**WORK INSTRUCTION:** All lines from the one containing "How do I perform: Expand" through the end of the data below are to be repeated exactly, with pictures left out.

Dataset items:

________________________

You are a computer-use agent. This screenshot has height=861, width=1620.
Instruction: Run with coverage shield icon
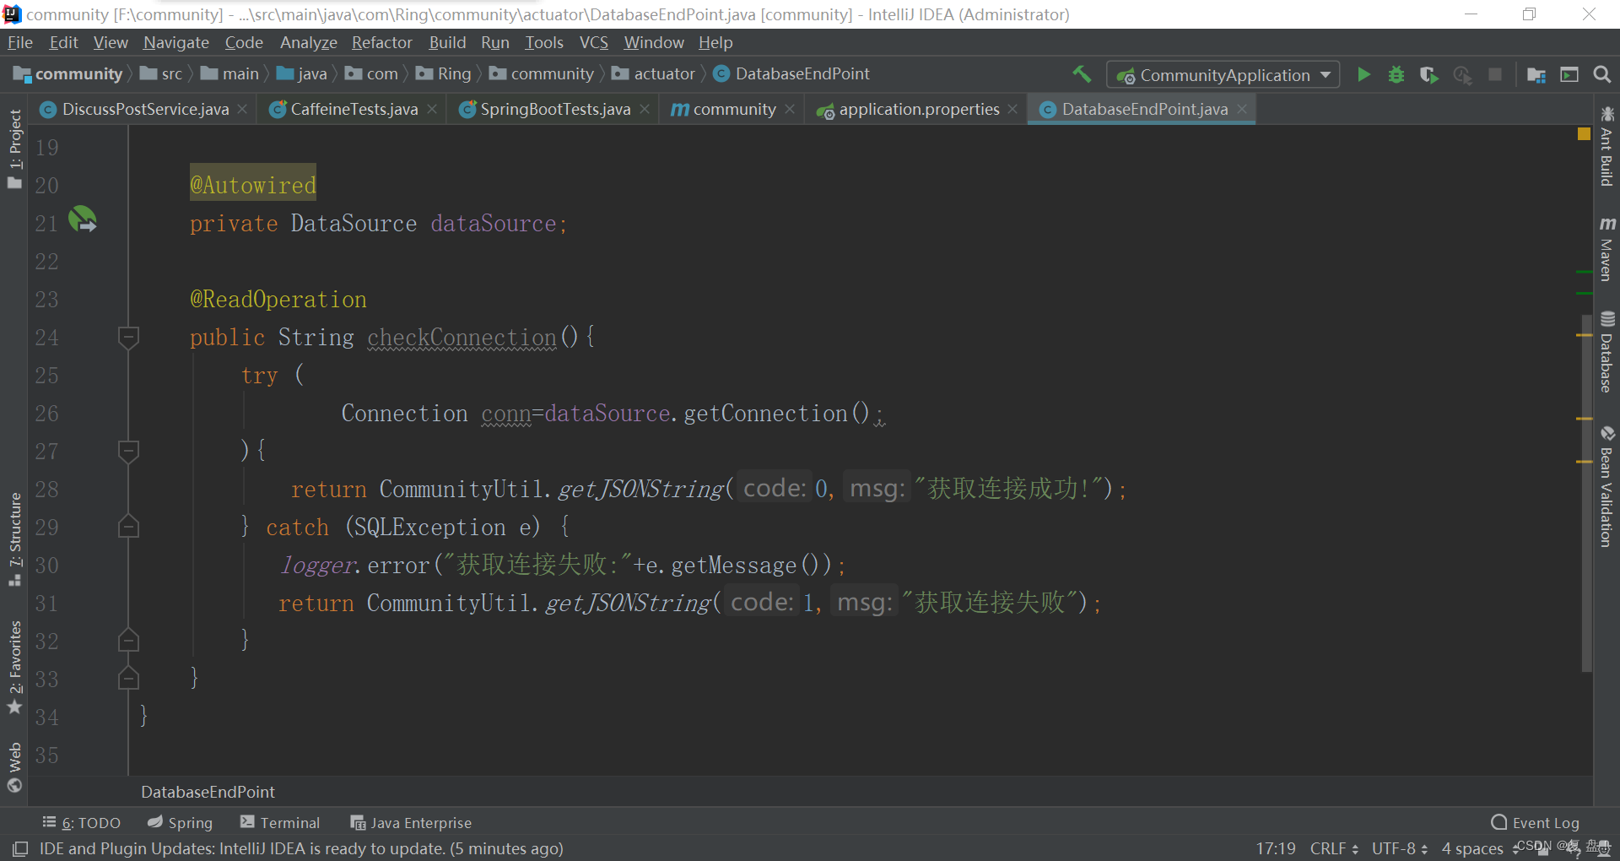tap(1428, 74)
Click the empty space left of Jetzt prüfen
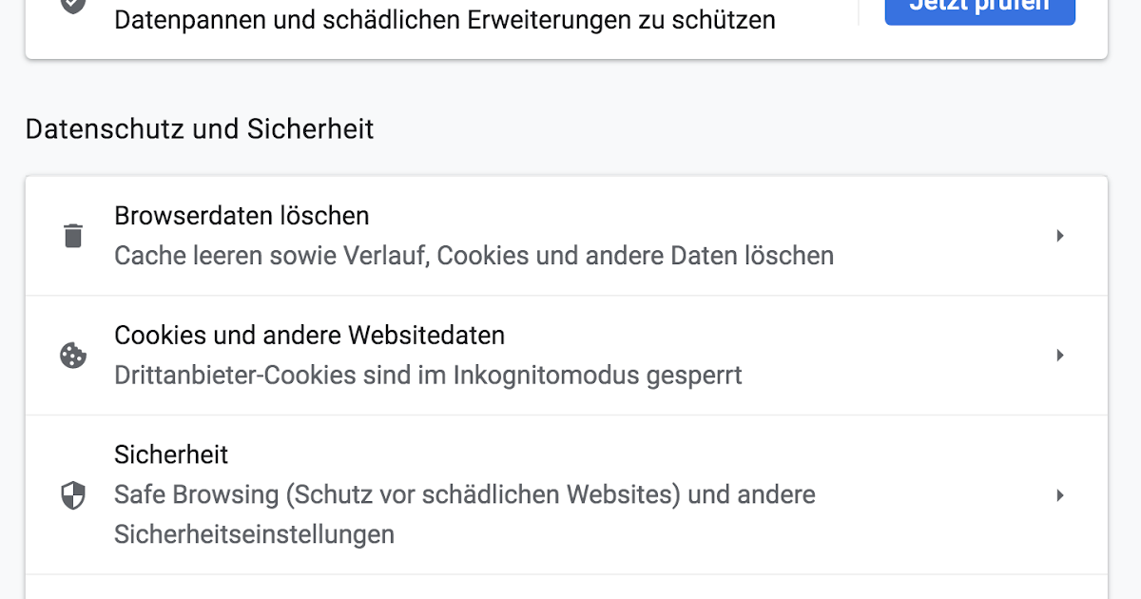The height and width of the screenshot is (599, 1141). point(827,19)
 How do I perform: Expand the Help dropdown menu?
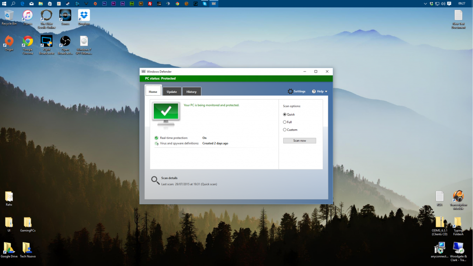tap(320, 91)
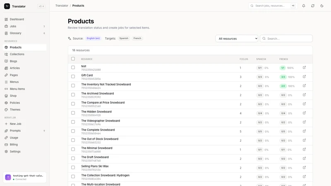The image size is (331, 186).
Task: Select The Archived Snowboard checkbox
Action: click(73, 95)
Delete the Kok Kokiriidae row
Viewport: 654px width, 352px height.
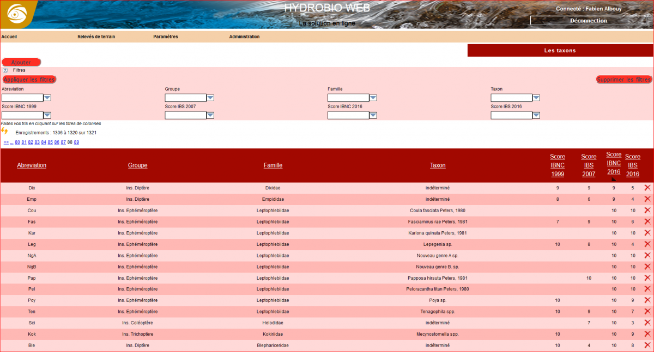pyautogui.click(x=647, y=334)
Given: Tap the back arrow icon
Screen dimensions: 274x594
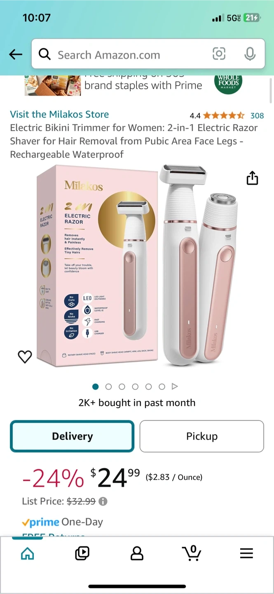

________________________

**EXERCISE RESPONSE:**
 How do I perform: Expand the Help dropdown menu?
tap(320, 91)
The image size is (331, 186).
Task: Select The Archived Snowboard checkbox
Action: click(73, 95)
Delete the Kok Kokiriidae row
Viewport: 654px width, 352px height.
pyautogui.click(x=647, y=334)
Given: Tap the back arrow icon
Screen dimensions: 274x594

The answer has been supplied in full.